+++ Material for the task +++

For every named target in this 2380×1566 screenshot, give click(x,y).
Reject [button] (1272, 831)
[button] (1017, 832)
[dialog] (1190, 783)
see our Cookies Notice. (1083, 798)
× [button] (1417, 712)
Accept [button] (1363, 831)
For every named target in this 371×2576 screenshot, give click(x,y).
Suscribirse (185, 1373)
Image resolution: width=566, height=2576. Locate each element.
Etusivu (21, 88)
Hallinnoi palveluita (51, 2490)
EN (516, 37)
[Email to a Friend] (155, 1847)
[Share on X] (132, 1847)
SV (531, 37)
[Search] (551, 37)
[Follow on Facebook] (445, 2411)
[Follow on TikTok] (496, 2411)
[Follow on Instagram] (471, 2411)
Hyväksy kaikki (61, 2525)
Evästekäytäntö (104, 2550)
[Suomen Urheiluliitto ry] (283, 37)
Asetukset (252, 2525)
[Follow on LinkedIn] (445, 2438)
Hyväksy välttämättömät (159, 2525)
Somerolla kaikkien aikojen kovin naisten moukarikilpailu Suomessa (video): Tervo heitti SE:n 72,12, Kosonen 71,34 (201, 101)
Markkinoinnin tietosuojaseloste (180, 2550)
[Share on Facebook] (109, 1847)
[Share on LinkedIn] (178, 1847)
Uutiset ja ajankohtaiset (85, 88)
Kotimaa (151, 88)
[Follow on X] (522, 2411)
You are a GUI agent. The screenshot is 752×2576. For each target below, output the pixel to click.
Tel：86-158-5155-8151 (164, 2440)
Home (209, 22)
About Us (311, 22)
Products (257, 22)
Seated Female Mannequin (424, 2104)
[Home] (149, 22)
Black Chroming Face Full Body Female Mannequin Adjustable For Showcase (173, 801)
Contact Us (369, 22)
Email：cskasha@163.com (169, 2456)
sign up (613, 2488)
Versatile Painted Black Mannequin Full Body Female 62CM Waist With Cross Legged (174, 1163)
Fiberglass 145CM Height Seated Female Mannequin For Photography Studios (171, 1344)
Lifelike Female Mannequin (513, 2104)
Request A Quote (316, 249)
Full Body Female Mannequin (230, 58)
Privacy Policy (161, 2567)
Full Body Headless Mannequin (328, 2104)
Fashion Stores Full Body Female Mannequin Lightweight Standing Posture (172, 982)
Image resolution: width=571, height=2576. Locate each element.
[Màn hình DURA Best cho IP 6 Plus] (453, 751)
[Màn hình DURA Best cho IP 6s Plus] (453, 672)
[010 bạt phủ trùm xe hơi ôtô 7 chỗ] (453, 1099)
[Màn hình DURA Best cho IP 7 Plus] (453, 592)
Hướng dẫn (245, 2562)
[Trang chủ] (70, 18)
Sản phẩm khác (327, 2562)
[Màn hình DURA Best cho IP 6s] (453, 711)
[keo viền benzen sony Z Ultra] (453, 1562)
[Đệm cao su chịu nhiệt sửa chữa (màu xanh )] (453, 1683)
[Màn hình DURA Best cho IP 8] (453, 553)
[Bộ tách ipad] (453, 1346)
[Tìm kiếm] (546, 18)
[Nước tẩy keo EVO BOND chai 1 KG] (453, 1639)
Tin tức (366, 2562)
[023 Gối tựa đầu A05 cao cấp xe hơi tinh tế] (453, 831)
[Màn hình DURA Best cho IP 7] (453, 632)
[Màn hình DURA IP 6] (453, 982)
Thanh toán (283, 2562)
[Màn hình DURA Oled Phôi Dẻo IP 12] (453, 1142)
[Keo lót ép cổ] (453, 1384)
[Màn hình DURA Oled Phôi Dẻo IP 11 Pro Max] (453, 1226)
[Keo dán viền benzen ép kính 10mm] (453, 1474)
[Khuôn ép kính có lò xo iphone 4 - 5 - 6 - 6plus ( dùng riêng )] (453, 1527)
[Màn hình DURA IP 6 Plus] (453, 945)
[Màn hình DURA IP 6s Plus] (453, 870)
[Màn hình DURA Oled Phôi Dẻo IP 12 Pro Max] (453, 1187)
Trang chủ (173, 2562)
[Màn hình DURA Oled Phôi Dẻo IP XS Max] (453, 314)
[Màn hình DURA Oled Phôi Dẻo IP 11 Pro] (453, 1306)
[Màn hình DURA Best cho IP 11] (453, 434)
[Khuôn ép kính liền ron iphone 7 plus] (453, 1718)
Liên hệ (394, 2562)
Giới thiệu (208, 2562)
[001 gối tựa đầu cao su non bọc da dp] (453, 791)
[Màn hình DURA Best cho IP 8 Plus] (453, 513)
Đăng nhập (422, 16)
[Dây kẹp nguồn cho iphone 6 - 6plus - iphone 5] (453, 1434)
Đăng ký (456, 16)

+++

What to work on =>
Going through the listing above, tally the lines that contain the word "named" and report the total alone.

Task response =>
2